**Your objective**. Write out the data below exactly, beginning with the first line and ending once the line that has "Home (38, 155)" is written.

**Provided data**.

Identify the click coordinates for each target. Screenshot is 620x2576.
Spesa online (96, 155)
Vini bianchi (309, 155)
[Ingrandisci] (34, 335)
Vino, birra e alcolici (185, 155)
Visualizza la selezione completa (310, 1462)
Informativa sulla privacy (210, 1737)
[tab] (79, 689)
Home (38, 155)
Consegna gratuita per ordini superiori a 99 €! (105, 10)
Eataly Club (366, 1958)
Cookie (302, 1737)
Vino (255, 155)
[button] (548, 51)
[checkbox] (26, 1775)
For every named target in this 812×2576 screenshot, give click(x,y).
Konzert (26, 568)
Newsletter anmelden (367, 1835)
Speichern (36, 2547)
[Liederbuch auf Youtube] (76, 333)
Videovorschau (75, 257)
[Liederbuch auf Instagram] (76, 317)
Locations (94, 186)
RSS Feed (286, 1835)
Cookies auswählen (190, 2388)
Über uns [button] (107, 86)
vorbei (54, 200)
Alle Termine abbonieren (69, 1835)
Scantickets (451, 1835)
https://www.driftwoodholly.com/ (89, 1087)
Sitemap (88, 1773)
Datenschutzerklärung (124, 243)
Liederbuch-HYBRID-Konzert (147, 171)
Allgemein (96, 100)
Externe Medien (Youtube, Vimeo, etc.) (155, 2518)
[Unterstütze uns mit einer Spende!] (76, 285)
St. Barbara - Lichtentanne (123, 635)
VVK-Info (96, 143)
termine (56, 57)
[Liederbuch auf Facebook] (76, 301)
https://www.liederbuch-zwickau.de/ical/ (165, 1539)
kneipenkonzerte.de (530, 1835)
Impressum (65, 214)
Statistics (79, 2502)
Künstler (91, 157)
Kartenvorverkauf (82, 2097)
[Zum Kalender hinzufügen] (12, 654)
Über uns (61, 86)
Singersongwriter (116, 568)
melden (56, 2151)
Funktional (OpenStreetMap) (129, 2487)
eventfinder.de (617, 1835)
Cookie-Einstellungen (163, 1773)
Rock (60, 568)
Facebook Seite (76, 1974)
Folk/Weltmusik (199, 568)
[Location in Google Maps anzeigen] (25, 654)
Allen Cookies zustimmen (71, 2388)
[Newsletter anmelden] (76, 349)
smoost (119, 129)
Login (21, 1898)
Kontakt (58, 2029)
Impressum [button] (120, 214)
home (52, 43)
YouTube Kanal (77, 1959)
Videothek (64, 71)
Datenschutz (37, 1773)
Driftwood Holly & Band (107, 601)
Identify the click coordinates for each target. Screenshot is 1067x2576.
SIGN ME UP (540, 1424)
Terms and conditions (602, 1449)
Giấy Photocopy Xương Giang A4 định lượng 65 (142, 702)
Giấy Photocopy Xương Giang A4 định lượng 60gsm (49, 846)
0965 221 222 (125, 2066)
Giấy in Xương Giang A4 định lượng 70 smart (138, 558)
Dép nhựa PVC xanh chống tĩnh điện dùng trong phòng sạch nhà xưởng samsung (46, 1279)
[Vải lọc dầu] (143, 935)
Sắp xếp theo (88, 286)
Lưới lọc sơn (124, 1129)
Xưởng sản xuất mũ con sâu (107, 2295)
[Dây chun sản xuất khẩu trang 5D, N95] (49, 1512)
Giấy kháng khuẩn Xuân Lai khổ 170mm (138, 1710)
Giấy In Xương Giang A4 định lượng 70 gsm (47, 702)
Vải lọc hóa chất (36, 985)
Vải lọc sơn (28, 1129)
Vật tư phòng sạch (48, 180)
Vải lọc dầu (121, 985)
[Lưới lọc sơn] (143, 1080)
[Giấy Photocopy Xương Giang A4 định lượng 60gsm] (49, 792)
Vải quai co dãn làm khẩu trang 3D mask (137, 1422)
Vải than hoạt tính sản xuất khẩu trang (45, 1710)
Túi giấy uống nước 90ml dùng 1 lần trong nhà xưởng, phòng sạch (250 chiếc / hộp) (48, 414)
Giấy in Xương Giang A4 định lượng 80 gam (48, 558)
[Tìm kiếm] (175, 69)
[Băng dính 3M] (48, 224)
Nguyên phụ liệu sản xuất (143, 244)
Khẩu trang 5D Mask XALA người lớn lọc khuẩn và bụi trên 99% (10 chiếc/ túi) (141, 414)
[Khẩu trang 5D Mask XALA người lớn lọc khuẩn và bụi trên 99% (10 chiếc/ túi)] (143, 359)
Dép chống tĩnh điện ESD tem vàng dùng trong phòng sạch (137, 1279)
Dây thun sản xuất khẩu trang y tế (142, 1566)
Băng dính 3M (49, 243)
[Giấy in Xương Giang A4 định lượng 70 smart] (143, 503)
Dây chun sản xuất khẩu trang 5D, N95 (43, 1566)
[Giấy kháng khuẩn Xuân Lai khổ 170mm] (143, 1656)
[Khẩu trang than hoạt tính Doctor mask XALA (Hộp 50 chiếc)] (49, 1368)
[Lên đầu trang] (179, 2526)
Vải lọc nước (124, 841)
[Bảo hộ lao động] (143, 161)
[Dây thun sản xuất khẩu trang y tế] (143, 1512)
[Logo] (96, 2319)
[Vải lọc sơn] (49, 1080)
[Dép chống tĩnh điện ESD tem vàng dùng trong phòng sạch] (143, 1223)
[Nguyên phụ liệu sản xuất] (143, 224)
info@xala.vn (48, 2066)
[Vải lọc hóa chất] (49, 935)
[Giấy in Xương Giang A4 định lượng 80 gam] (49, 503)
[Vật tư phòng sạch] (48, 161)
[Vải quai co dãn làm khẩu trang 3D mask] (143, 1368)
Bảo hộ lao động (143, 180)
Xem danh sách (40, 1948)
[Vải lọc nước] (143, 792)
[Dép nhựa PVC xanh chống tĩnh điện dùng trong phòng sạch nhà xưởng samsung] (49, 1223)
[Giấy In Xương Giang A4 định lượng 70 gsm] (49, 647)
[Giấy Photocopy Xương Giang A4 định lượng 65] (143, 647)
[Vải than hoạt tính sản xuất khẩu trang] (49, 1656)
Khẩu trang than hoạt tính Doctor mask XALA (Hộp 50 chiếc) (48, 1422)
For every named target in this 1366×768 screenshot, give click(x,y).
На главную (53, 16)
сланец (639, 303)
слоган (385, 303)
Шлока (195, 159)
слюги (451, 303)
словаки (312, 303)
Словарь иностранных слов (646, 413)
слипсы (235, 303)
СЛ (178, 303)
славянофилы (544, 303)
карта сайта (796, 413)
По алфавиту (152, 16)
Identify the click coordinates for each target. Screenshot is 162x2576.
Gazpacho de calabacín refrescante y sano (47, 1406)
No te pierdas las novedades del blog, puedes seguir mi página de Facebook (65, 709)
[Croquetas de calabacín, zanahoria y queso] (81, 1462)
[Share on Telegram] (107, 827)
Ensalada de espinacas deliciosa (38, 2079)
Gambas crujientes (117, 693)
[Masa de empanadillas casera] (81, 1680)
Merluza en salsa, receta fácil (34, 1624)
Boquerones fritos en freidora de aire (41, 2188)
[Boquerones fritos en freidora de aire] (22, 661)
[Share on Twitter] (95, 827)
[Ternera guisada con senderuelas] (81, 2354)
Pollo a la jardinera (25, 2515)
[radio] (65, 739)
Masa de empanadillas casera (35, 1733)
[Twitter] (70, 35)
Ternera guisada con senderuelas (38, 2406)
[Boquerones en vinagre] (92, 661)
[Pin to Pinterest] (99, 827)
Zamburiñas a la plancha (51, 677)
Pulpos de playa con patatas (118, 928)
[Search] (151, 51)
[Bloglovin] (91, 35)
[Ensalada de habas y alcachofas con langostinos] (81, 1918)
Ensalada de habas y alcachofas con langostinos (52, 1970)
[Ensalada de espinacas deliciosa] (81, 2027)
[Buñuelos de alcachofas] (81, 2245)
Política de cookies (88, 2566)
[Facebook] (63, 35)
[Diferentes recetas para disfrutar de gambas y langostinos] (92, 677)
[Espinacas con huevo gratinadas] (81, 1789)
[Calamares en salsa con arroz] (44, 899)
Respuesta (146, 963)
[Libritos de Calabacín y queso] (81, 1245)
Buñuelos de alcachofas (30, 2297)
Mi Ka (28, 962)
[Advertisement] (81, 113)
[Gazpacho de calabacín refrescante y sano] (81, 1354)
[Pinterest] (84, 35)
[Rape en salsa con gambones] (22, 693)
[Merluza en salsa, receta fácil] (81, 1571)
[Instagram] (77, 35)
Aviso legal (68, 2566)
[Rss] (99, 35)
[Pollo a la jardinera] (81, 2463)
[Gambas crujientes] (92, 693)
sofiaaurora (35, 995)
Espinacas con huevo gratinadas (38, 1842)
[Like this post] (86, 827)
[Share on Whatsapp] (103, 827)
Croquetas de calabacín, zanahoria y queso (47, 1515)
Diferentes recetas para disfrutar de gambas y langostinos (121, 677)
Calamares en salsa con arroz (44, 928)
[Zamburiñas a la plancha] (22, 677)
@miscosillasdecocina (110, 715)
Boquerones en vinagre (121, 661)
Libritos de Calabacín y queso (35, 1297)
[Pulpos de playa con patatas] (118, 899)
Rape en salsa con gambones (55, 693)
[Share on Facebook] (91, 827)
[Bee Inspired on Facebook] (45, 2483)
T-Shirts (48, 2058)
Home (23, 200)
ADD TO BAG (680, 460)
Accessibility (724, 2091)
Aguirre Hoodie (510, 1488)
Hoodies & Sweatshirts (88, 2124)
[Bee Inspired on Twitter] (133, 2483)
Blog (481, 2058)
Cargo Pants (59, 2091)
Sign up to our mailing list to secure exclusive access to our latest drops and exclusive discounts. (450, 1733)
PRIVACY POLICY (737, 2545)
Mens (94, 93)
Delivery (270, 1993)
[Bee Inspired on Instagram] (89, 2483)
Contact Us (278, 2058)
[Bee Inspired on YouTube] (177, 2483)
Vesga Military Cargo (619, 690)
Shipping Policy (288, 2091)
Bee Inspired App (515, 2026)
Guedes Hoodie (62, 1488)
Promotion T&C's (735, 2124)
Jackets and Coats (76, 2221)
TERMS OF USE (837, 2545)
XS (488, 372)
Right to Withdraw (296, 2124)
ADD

**Solution to this exercise**.
Identify the click coordinates for each target. Screenshot is 620x2576.
Spesa online (96, 155)
Vini bianchi (309, 155)
[Ingrandisci] (34, 335)
Vino, birra e alcolici (185, 155)
Visualizza la selezione completa (310, 1462)
Informativa sulla privacy (210, 1737)
[tab] (79, 689)
Home (38, 155)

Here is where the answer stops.